■ **Aim of the task**
Show every line of the data where the word "arrow" can be found.

Saved entries
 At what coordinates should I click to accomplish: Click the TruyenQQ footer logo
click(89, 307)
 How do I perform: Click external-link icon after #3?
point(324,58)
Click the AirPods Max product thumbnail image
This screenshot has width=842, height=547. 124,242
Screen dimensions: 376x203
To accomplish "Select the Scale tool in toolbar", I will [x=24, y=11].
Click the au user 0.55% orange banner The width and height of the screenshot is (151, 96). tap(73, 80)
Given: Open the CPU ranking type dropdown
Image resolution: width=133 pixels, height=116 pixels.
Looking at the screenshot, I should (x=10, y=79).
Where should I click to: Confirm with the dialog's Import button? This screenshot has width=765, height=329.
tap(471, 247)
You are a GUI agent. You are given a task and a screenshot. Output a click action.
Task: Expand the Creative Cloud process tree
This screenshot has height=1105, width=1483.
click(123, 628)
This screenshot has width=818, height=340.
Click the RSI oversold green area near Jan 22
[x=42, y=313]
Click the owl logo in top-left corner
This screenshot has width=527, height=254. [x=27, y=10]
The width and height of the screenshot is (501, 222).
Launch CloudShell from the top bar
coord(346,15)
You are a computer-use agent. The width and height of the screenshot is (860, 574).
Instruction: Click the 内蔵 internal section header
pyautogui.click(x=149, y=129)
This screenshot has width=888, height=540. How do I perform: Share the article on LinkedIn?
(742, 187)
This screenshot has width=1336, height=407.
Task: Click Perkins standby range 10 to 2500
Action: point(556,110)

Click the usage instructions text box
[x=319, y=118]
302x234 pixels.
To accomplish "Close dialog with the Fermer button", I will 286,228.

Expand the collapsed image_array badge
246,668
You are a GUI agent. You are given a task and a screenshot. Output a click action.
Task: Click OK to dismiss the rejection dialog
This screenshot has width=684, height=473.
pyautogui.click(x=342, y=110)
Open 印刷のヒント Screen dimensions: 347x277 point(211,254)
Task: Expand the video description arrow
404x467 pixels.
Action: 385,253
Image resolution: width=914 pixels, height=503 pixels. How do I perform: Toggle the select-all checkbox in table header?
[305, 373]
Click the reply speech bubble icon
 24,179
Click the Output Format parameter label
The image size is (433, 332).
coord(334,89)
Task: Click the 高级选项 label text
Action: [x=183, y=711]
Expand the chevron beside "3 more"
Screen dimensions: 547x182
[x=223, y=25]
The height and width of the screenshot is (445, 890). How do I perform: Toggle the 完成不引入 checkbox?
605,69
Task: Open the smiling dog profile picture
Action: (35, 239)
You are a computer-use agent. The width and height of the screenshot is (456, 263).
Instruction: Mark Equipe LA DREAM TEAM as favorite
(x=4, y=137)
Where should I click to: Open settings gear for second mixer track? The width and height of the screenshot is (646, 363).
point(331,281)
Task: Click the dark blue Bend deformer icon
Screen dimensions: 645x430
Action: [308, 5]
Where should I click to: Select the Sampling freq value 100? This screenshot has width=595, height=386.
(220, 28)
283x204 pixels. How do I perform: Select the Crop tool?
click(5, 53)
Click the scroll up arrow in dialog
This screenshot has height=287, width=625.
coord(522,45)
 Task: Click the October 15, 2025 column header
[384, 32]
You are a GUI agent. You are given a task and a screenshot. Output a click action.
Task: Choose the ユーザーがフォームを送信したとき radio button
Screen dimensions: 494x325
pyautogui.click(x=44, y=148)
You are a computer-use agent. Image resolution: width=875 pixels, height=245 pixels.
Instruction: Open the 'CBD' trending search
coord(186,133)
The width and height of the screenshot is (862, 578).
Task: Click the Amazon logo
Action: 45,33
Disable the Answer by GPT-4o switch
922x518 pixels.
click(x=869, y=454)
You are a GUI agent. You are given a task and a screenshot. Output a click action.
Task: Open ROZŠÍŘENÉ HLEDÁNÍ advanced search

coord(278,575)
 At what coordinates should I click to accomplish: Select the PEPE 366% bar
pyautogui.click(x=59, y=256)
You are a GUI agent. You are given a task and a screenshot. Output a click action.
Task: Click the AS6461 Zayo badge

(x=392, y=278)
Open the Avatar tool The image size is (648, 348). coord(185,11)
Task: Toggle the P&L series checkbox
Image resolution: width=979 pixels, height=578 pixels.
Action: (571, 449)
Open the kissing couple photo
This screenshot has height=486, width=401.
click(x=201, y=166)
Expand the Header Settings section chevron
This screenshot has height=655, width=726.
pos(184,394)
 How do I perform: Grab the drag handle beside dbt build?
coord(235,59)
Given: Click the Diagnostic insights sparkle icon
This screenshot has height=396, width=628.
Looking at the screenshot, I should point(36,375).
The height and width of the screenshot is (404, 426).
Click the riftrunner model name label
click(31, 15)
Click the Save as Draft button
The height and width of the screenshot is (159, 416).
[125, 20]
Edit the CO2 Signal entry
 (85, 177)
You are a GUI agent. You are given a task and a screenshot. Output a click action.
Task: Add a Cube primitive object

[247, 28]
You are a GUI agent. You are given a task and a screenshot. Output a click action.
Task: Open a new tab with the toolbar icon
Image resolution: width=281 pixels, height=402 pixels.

■ **Output of the exercise**
Task: Expand the video description arrow
Click the scroll up arrow in dialog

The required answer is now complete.